Just download the dmg, double-click to open it, and put the SingleFramer folder in your Applications folder
When the app starts, most of the controls are hidden. You must set up your movie using the menus at the top of the screen.
- In the NTSC/PAL menu, select the video format (NTSC for North America, PAL for most other places)
- In the Watching menu, select “Start Watching”. Now your camera image should appear onscreen. SingleFramer uses the most recently connected camera. (See the camera compatibility page for supported cameras and video input devices, but note that SingleFramer only supports NTSC/PAL resolutions, not HD. It will probably scale down the input from HD cameras, vertically stretching them in the process.)
- In the Movie Setup menu, choose “Start new DV Movie” or “Start new Anim Movie”. DV movies are compatible with Final Cut Pro DV/NTSC or DV/PAL sequences. Anim movies use the Apple animation codec (uncompressed). Most people should choose DV. Now you should see the buttons in the user interface.
- Grab frames. Use the “GRAB FRAME” button or the space bar to capture 1, 2, or 3 frames. (You’ll hear a “click” for each captured frame.) On your keyboard, the 1, 2, and 3 keys will capture the corresponding number of frames.
- Finish your movie. This step is crucial. If you quit without “finishing” then your movie will be lost! (There is no way to recover the movie file if the app crashes before you click “finish”. I know it’s stupid, but it was easy to code.)
TV Safe Gudes: These overlays indicate the 10% overscan area around the edges of the NTSC or PAL frame. Keep your action within the green guides to make sure that it doesn’t get cropped off the edges of the TV set. Keep your titles within the red guides so they don’t seem unnaturally close to the edge of the screen.
Onion-Skinning: This slider lets you control how much of your previous frame to blend with the live video feed. The blended image won’t be captured, it’s just a visual indicator of the movement between frames. For example, if you’re animating a walking figure you can see the previous foot position while you move the foot for the next capture.
Load Previous Movies for Comparison: Normally the onion-skinning function shows the frame you just captured, but it can also help you maintain continuity across multiple sessions. If you load a previous movie into the onion-skinning source selector, you can compare the live camera to any frame in the movie. Then switch back to normal onion-skinning whenever you want.
Time-Lapse: SingleFramer can do time-lapse shooting with arbitrary intervals expressed in seconds, minutes, or hours. Alternatively, you could write an Applescript to grab at whatever intervals you want, using whatever schedule is required.

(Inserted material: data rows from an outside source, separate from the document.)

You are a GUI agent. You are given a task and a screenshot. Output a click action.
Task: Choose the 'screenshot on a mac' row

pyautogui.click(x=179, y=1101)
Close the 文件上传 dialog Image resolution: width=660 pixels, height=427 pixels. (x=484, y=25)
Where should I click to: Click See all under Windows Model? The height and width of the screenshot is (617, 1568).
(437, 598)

SingleFramer was made in MAX/MSP/Jitter 4.6 which lacks direct Applescript Support. However, you can write Applescripts that control SingleFramer by interacting with its menu items using “UI scripting.” (these are script commands that say “pull down the File menu and choose Save” rather than simply “Save File”) Note: To use these scripts, you must “enable assistive devices” in your Mac System Preferences.
I included a set of “handlers” to make scripting easy, and there is an example script that launches SingleFramer, captures a few time-lapse frames, save thye movie to the Desktop, and quits. (It is very difficult to script the “Save” box that appears when you make a movie, so the included scripts are currently limited to saving movies on the Desktop.)

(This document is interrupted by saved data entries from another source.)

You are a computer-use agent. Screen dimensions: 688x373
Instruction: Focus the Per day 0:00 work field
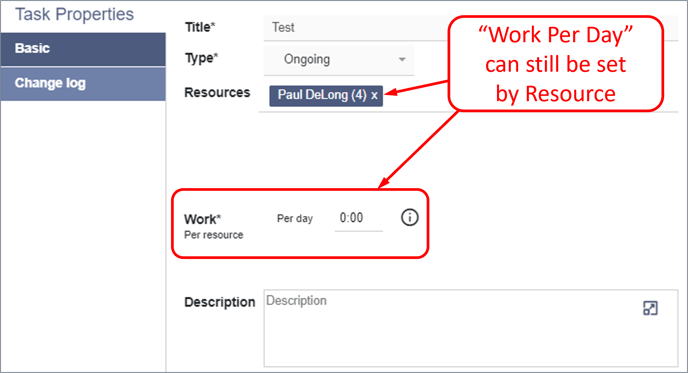358,218
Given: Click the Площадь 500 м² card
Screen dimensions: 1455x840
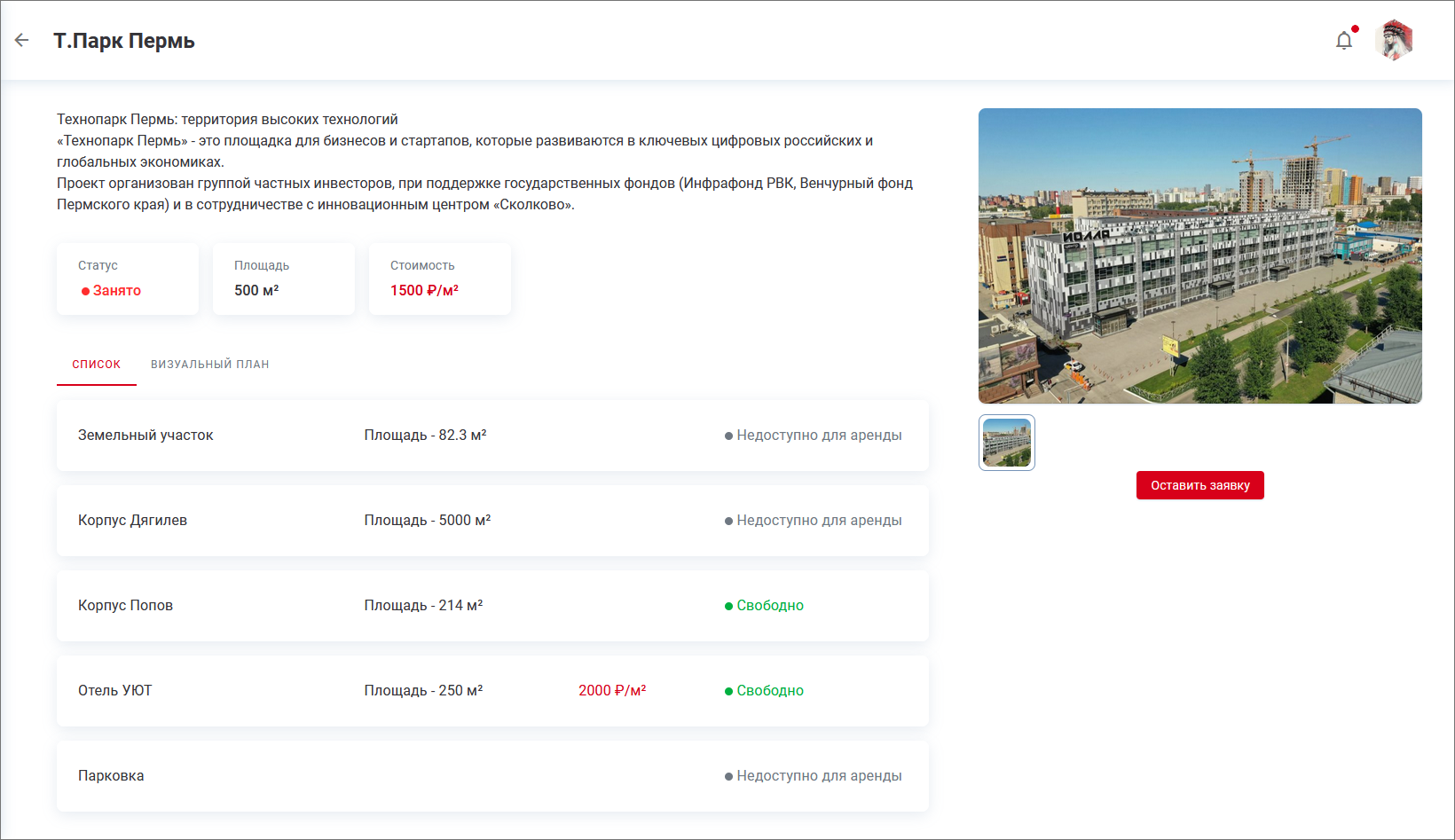Looking at the screenshot, I should (x=284, y=279).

SingleFramer is Copyright 2005 – 2007 by Zach Poff. It is Free Software, released under a GPL 3.0 license. You are free to copy it, modify it, and redistribute your changes provided that all derivative products remain GPL licensed. The source files are included in the download. (See http://www.gnu.org/licenses/gpl-faq.html for details about this license.)
There is a caveat: This software was developed in the (non-free) MAX5 visual programming environment ( http://www.cycling74.com ) which is required if you want to edit the source code. My application contains the MAX5 “Runtime” environment, which is not GPL, so my license pertains to my contributions only.
Version 2.4 (December 2007)
- Fixed: keyboard wouldn’t trigger grabbing if number boxes had been recently touched.
- Fixed: after canceling the creation of a movie, frames could still be grabbed.
Version 2.3 (November 2007)
- Merged NTSC and PAL versions into one application (select at launch and it will be saved as default for next time)
- Refined and simplified the user-interface
- Added support for limited Applescript “UI Scripting” (the new menu items can be scripted)
- onscreen video window uses smoother interpolation (does not affect captures).
Version 2.2 (October 2007)
- Now a Universal Binary (works on Intel or PPC Macintosh)
- updated to fix crashes with Quicktime 7, and frame-addressing issues when loading existing movies.
(not tested under older OS and Quicktime versions!)
- Added user setting for the number of frames to grab whenever spacebar is pressed (1-3)
- The 1, 2, and 3 keys now grab that many frames respectively.
(This is useful if you hack a USB “numeric keypad” to become a footpedal.)
- changed some label text to warn about the “DONE” button.
- Moved the “TV Safe” box to a more logical position.
- added a lockout so it’s impossible to start a new movie while capturing (which will break your current movie.)